A lifetime ago, my father and I went to the Humane Society, back when it was still in crowded, dark conditions right off Highway One. I wanted a cat, an official house cat, and we went back and forth through the cages for hours, my father demonstrating remarkable patience as we met all the cats and went through and went through again.
One cat kept reaching out through the bars at us, batting us gently and giving us curious looks. Lanky and adolescent, his shelter name was ‘Smudge,’ and while I liked the orange tabby better, we kept coming back to Smudge. We took him home with a little yellow sheet about how to care for your new cat, and little did I know that his tendency to reach out for what he wanted and take it would only deepen in his years with me.
If you didn’t take suitable action on a pressing matter, he would meow until you did. And Mr. Bell, as he came to be known, had an exquisitely penetrating meow that could quickly become unendurable.
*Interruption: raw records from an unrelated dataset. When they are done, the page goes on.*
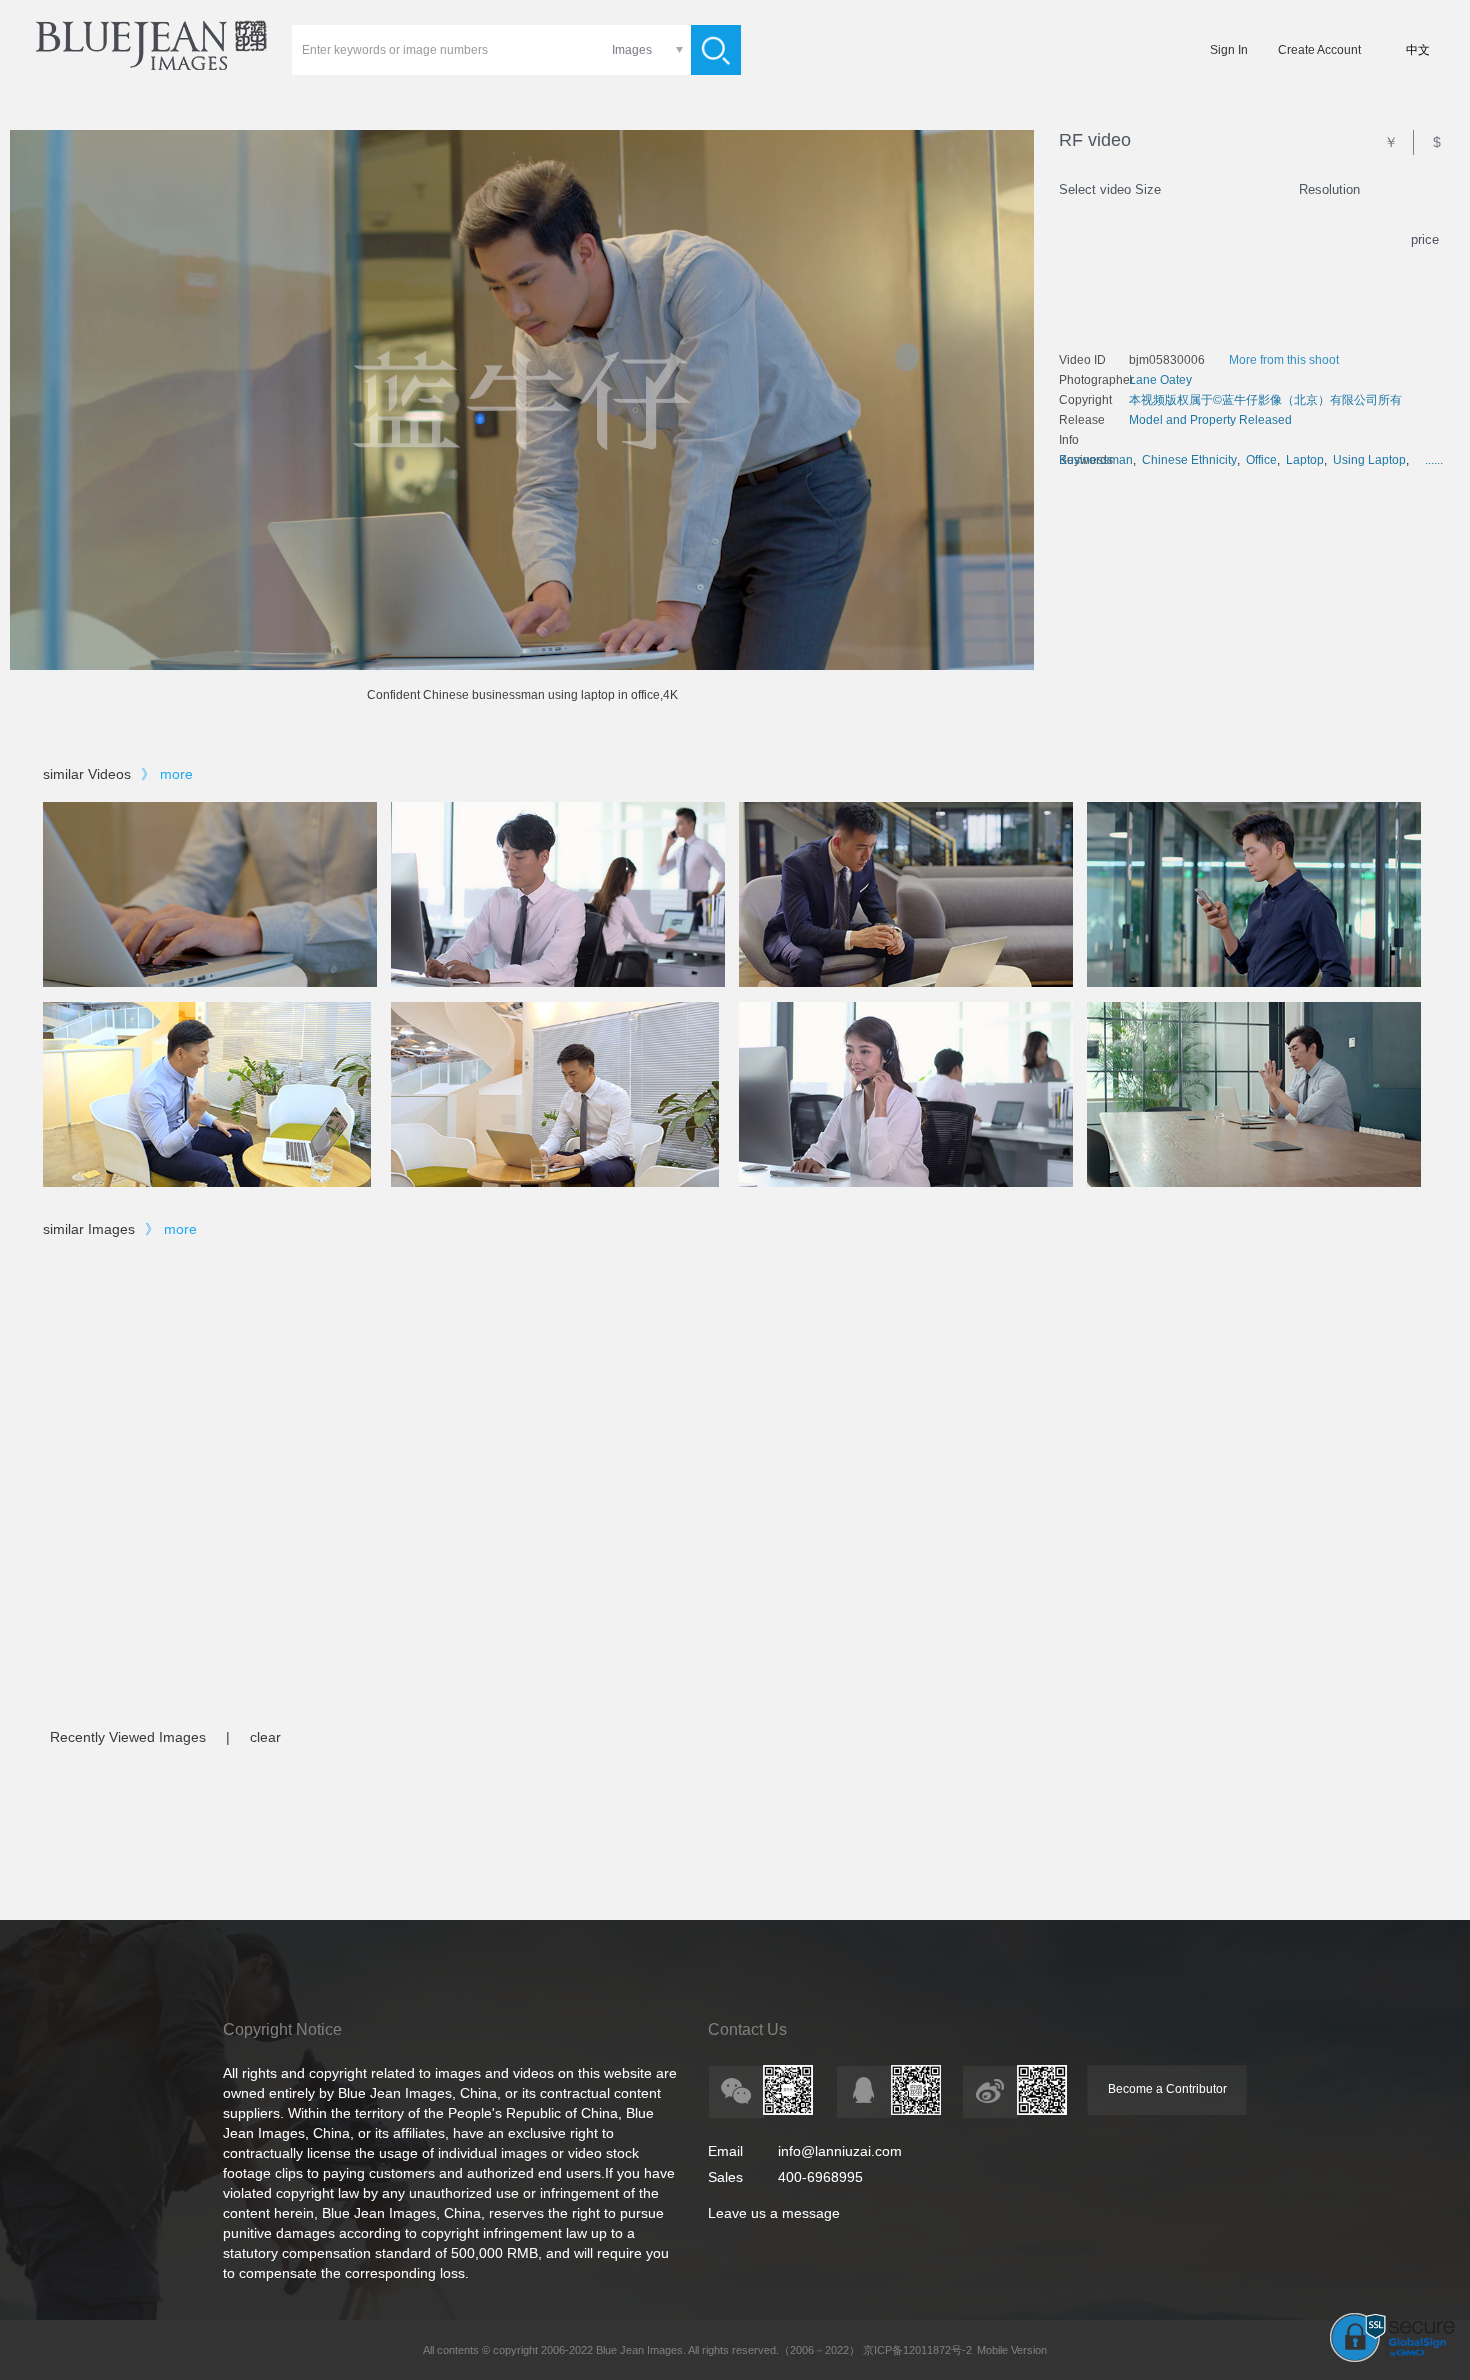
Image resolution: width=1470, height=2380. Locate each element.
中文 (1418, 50)
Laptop (1305, 460)
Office (1261, 460)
I always suspected there was some Siamese lurking in there, because he could keep up sustained meowing at a pitch that seemed calculated to fracture your ear drums.
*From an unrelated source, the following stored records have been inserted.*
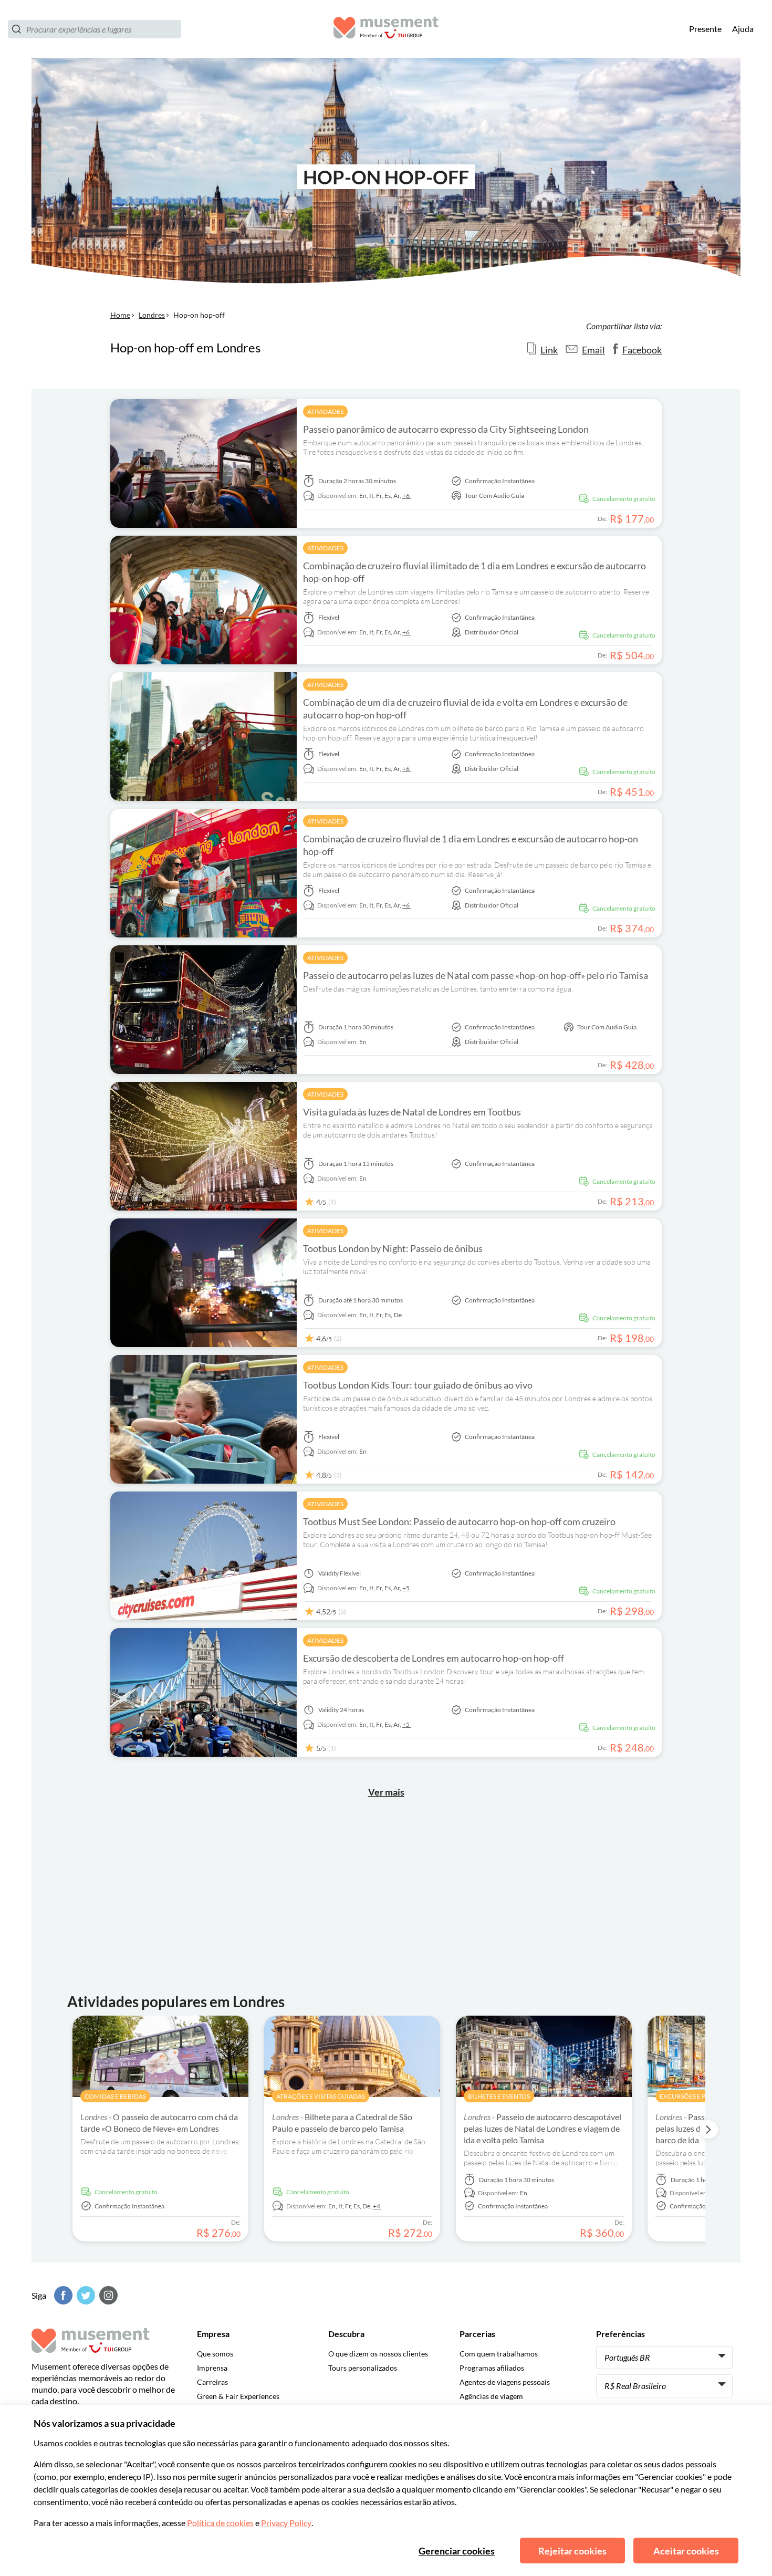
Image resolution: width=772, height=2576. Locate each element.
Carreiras (212, 2381)
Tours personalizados (362, 2367)
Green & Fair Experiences (238, 2396)
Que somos (215, 2353)
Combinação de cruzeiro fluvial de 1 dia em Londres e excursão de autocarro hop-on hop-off (470, 845)
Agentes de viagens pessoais (505, 2381)
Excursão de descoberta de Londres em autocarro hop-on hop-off (433, 1658)
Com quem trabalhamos (499, 2353)
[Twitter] (84, 2295)
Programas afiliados (492, 2367)
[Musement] (386, 29)
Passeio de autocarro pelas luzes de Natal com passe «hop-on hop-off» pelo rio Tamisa (475, 975)
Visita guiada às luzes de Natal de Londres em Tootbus (412, 1112)
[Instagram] (107, 2295)
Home (120, 314)
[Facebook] (61, 2295)
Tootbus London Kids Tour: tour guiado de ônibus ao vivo (418, 1385)
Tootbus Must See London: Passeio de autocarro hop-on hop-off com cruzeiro (459, 1521)
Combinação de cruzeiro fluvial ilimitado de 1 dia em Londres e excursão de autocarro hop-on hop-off (474, 572)
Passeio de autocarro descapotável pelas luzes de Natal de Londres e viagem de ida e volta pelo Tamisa (542, 2128)
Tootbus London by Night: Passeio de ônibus (393, 1248)
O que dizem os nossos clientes (378, 2353)
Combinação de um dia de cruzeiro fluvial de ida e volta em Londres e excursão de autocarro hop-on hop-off (465, 708)
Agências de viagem (491, 2396)
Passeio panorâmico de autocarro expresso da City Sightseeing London (446, 429)
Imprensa (212, 2367)
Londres (152, 314)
Nothing was sacred, never, not ever, and no stone was left unturned in his quest to exert authority over the household. My father tried to keep Mr. Bell off his bed, but to no avail; every time he came home, Mr. Bell would be curled up in the exact middle, contentedly purring to himself.
Mr. Bell went with me to Oakland and San Francisco, he logged more hours on the 101 than some truck drivers, he moved through multiple houses with me and met all sorts of people and gained a loyal fan following on the Internet.
‘My cat is going to end up with more Twitter followers than me,’ I used to joke.
The funny thing about losing those you love is that the feeling never really goes away. I still miss him, every day. I reach out across the covers in the morning, searching for his head, I watch my step when I get up at night because I expect him to jump off the bed and trail just ahead of me, I look for his face in the window every time I pull up to the house. I look around every time I open anything in a can.
And every time, I remember that he’s not there. He won’t be there. He will never be there.